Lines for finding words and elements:
——
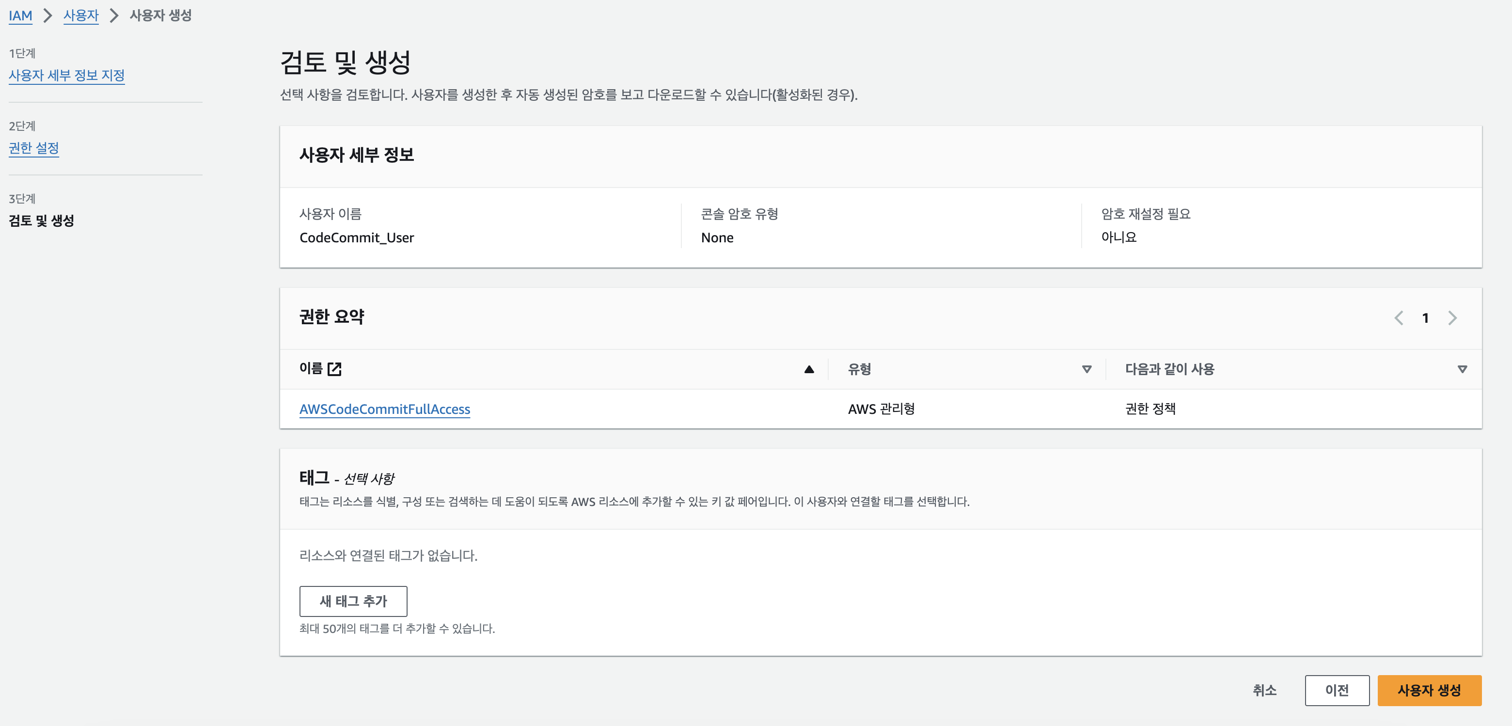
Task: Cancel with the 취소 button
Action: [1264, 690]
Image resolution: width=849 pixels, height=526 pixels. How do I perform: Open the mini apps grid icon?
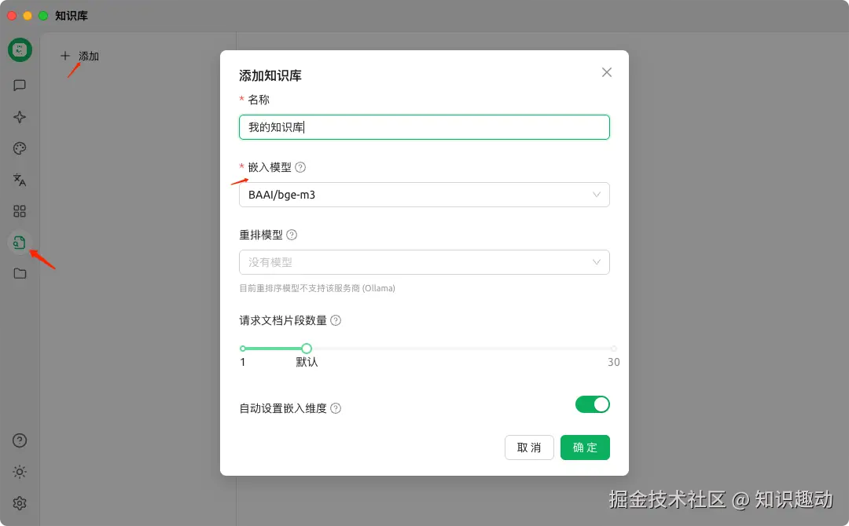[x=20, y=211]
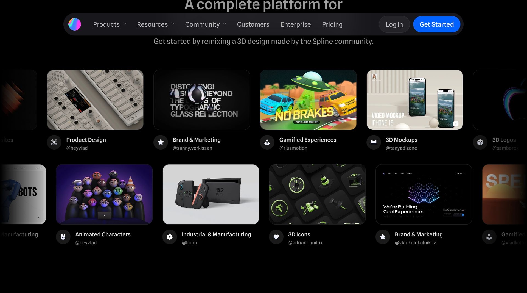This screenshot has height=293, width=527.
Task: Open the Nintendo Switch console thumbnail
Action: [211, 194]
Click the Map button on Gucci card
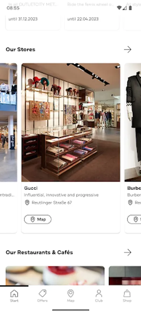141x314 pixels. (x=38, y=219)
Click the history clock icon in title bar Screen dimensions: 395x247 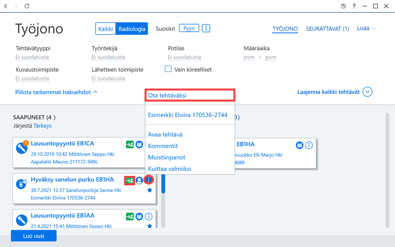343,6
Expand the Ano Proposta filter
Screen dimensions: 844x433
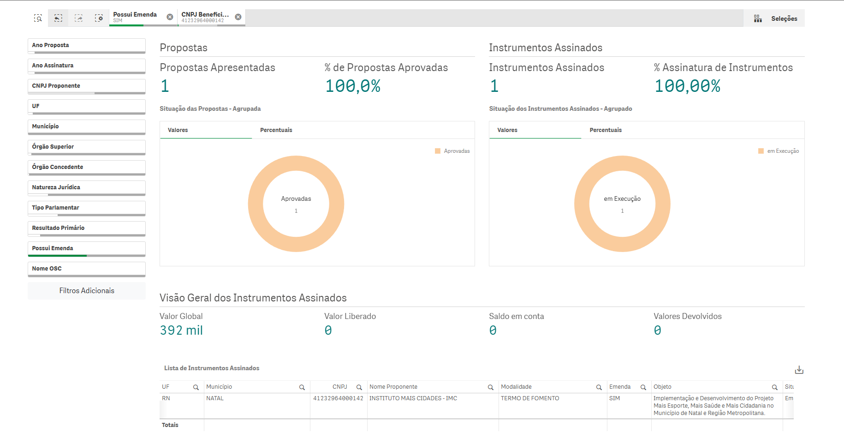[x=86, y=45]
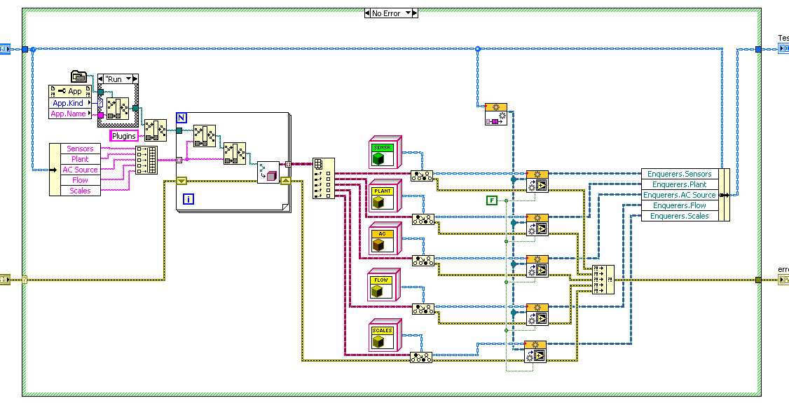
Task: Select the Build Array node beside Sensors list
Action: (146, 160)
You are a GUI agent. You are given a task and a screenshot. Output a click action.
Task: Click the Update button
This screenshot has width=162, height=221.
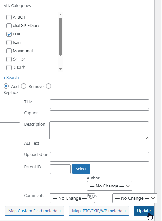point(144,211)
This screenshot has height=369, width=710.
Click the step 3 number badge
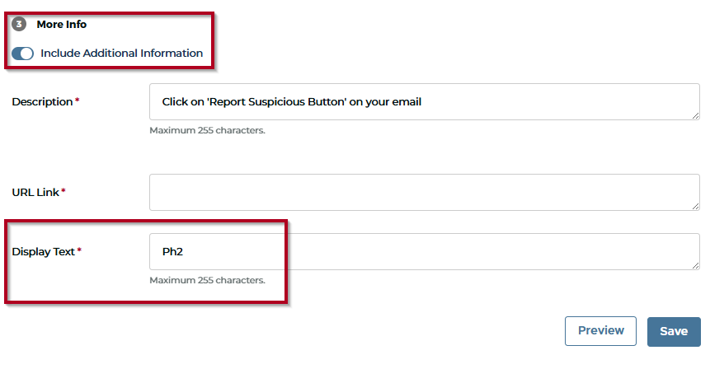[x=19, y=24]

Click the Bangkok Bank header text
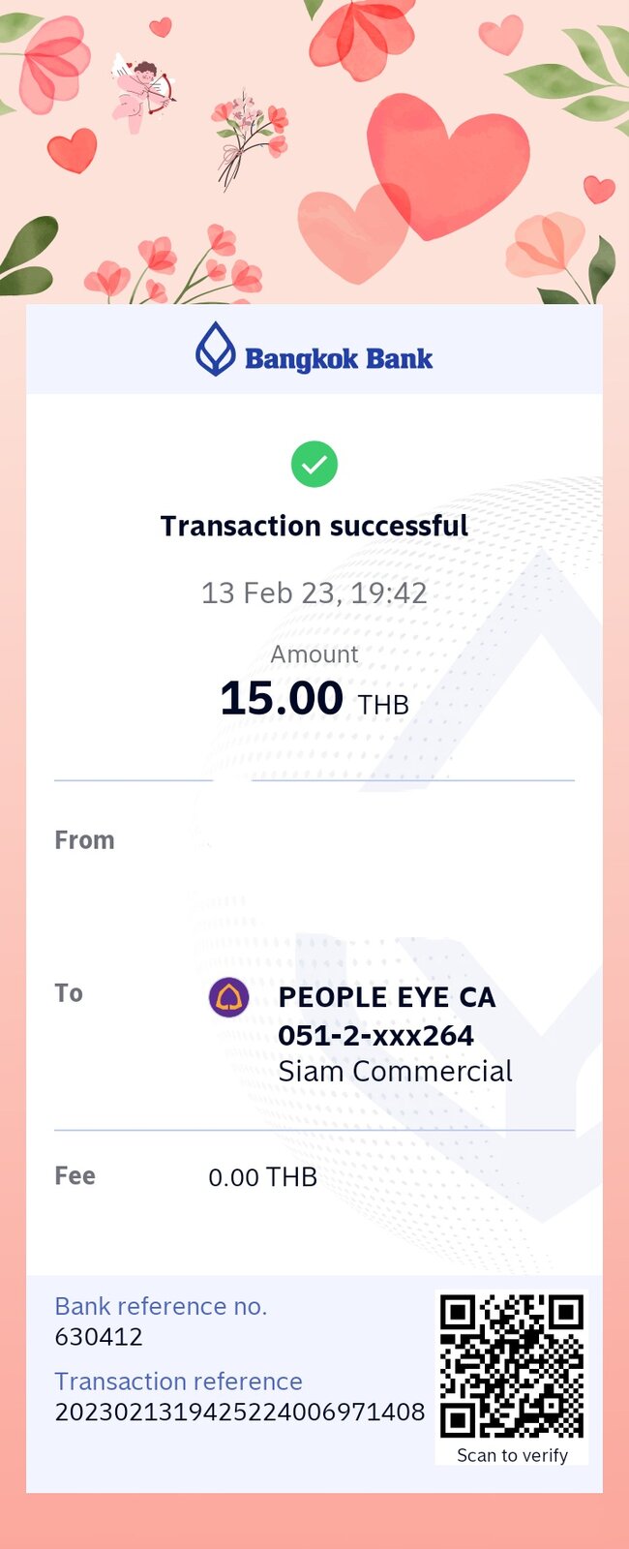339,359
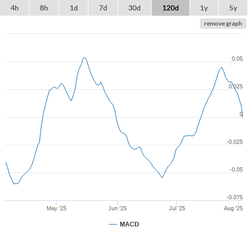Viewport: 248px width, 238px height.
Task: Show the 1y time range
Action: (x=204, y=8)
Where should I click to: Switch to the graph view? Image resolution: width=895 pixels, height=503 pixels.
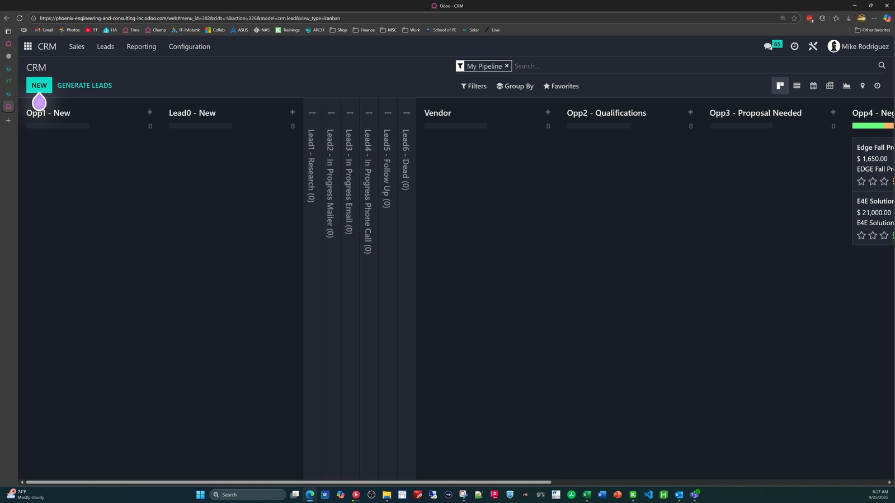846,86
——
• [BRIEF]: Write out the lines from the one with "This screenshot has height=369, width=710." to the one with "Action: (x=204, y=8)" again, switching "header text" to "title text" and changing nothing else. Leave the pictures out.

• [THE RESULT]:
This screenshot has height=369, width=710.
Click the step 3 number badge
[x=19, y=24]

Click the Bangkok Bank title text
339,359
Viewport: 248px width, 238px height.
Task: Show the 1y time range
Action: (x=204, y=8)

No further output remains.